Topsy is the latest to face the sunset of the apps

Apple suddenly killed Topsy - two years after acquiring it. Can we rely on acquired apps when so many are sunsetted?

This is how a web service ends: not with a bang, but with a tweet:

And that created consternation – and apologies:

In reality, the only people who should be surprised are those who haven’t been paying attention. Apple acquired Topsy Labs two years ago, and they don’t look like a company that’s interested in getting into the Twitter analytics game. The clock was ticking from the moment the acquisition was announced. The only real surprise is that it took two years to strike “sunset”.

A Sunset swathe

However, Topsy is far from the first product to find its plot in the virtual graveyard in recent weeks. Dropbox “sunsetted” two of its products a week ago: Mailbox, a much-loved e-mail client it acquired (expensively), and Carousel, a photo-sharing app that didn’t get much traction.

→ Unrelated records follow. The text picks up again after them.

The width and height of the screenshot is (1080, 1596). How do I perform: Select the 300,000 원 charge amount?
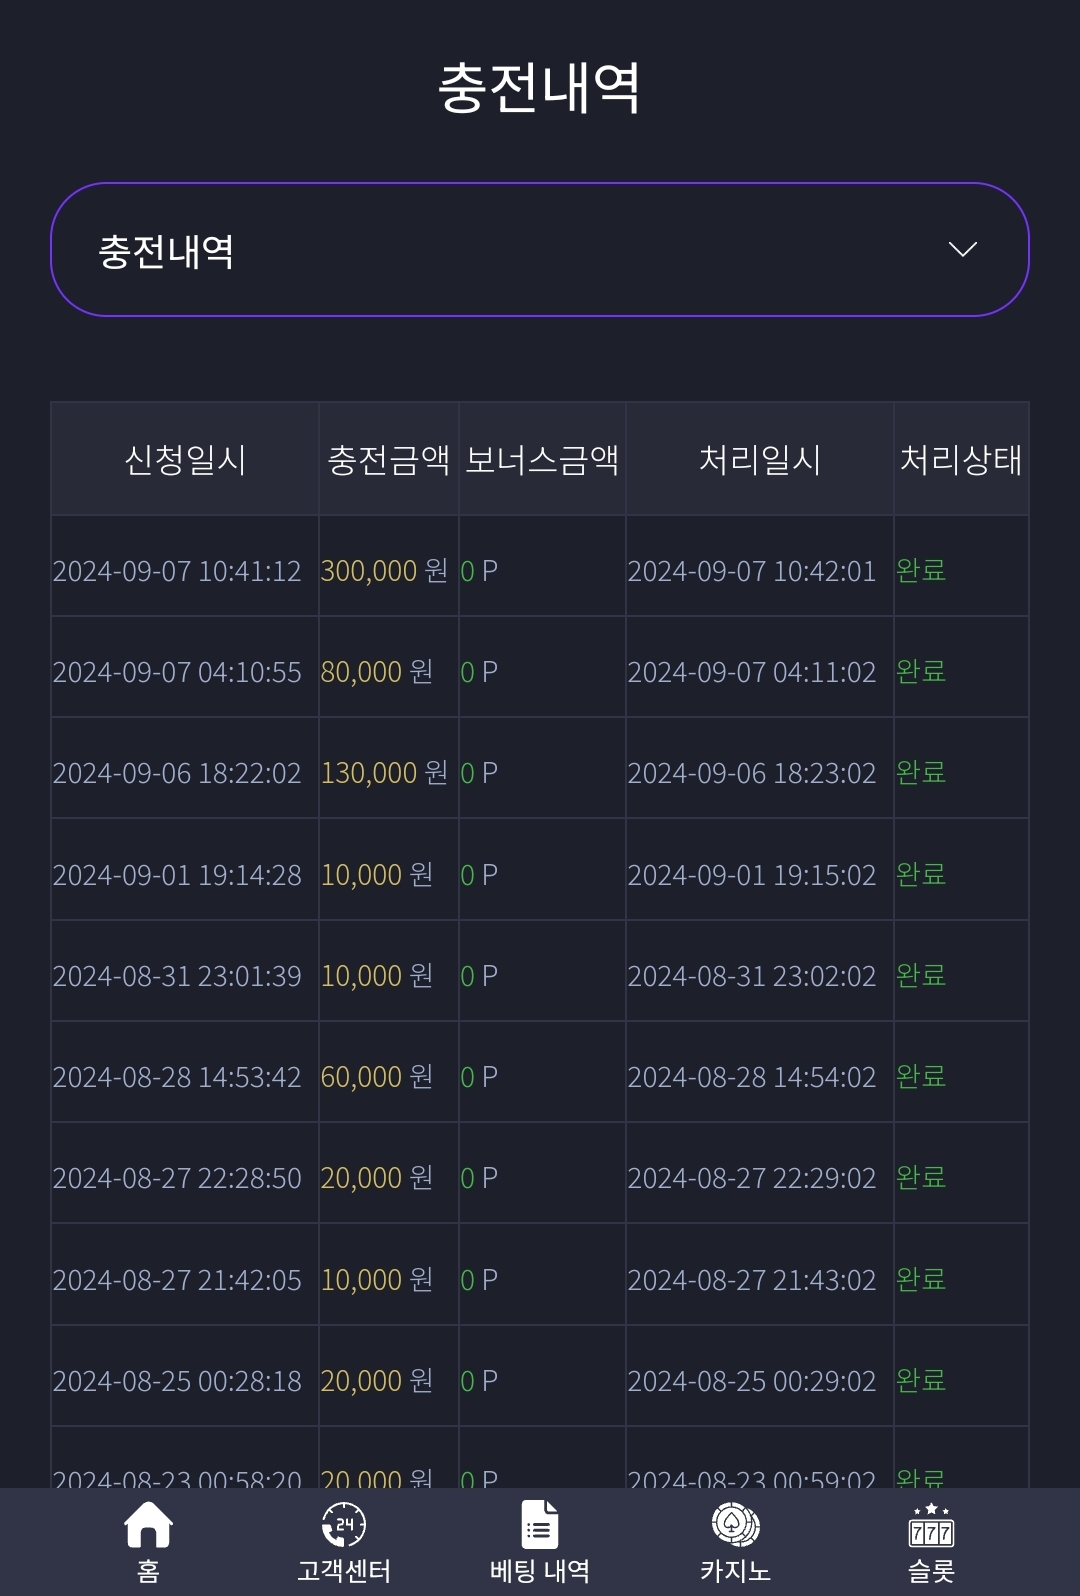coord(384,571)
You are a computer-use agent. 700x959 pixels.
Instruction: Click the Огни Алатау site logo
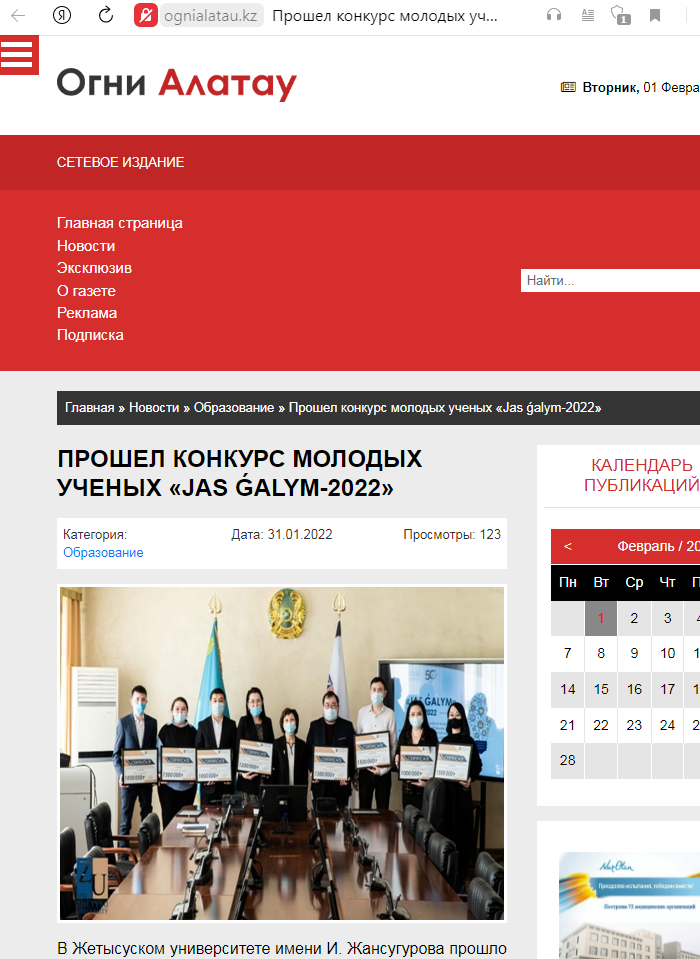pyautogui.click(x=177, y=84)
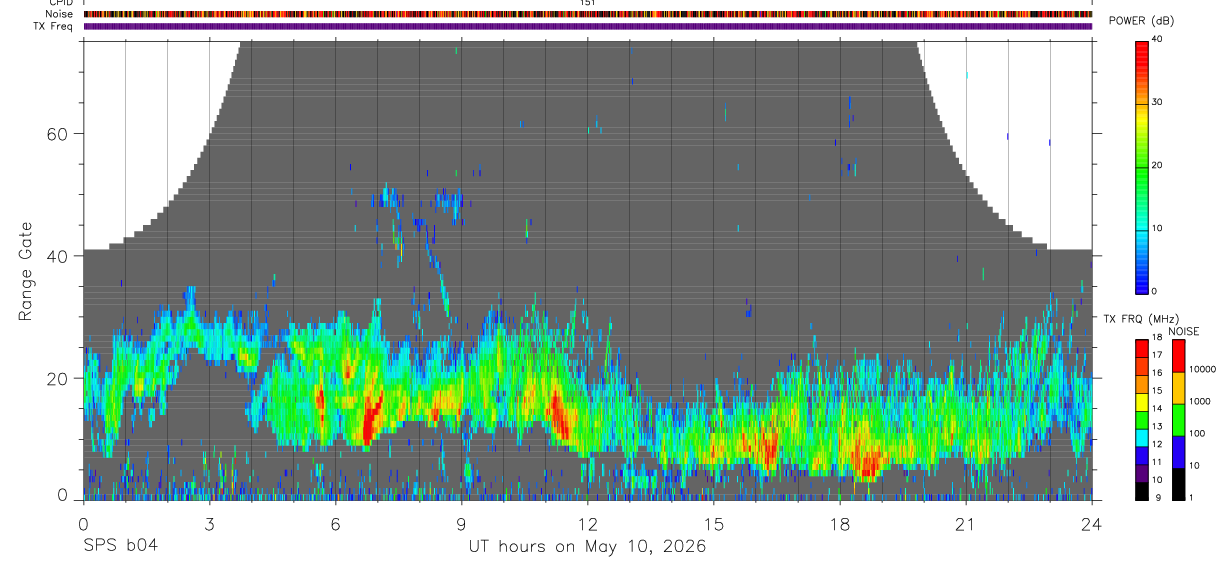Click the red high-power echo near hour 7
1228x567 pixels.
click(371, 420)
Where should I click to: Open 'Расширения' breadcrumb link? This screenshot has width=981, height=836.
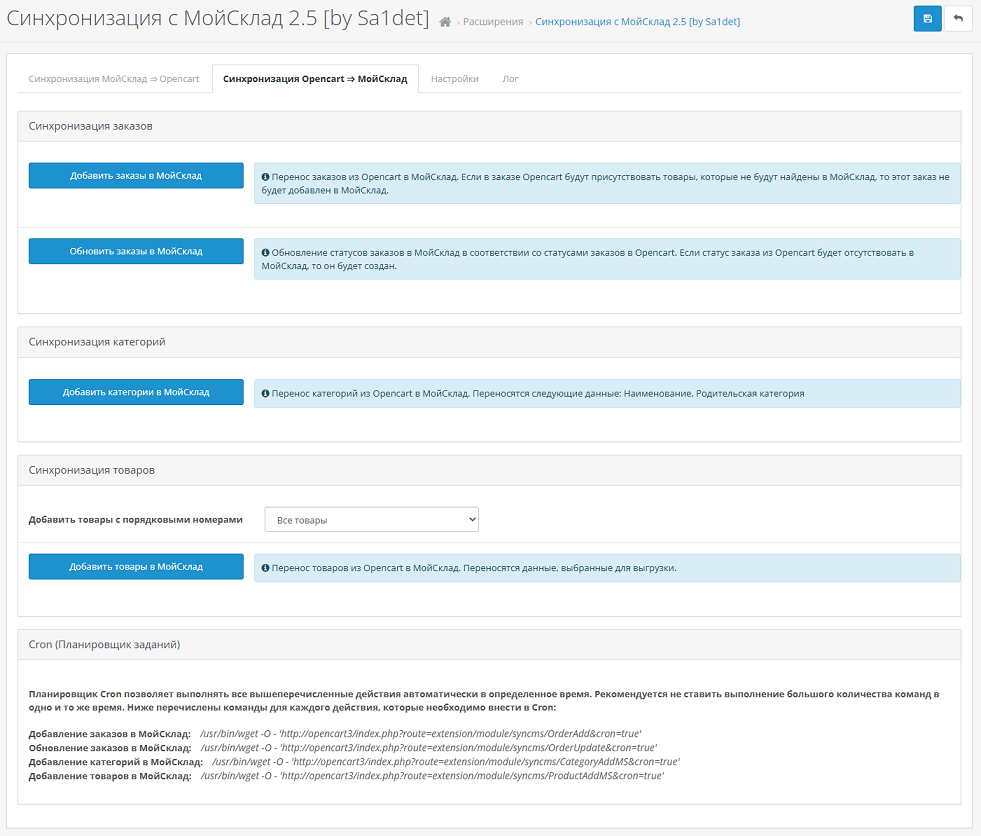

The former may well have been hit by the difficult market for personal productivity apps:

The market for consumer productivity apps, which spurred companies like Dropbox and Evernote to multi-billion-dollar valuations, has proven to be mostly a mirage. Businesses are increasingly happy to buy software for their employees; people are often loath to buy software for themselves

(Evernote, too, has been rationalising side projects.)

And Facebook quietly took its Creative Labs division out the back, gave it a last smoke, and shot it. Fewer people noticed this time around, because very few of its apps – Rooms, Slingshot, Riff – had caught people’s imagination. Indeed, some of them were never available outside the US. Even the mighty Facebook couldn’t take its massive reach and use it to make these apps a success.

Apps are mortal, too

The horrible truth is that most apps die. A big backer is no guarantee of success. There’s a reason the term “unicorn” is en vouge for the companies that make it to success and a big, big valuation – because they’re very close to being mythical creatures. Some apps function as lifestyle business, some get sold. Most fail.

But is acquisition the road to death? Certainly it was for Topsy – Apple is notorious for killing its acquisitions, and absorbing their corpses into their products (see: Siri).

In particular, the Mailbox killing was bemoaned by many as a sign that getting acquired was a death sentence for an app. Developer Brent Simmons was having none of that:

Getting acquired may be the thing that keeps an app alive, or it might be the thing that kills it. Or it might keep an app alive just a little while longer.

And that’s the key: we’re in a time of rapid innovation and growth. And that brings with it a lack of certainty. Sure, makes apps part of how you work – but always keep mindful of the living force how you’ll work if it goes away. And it might.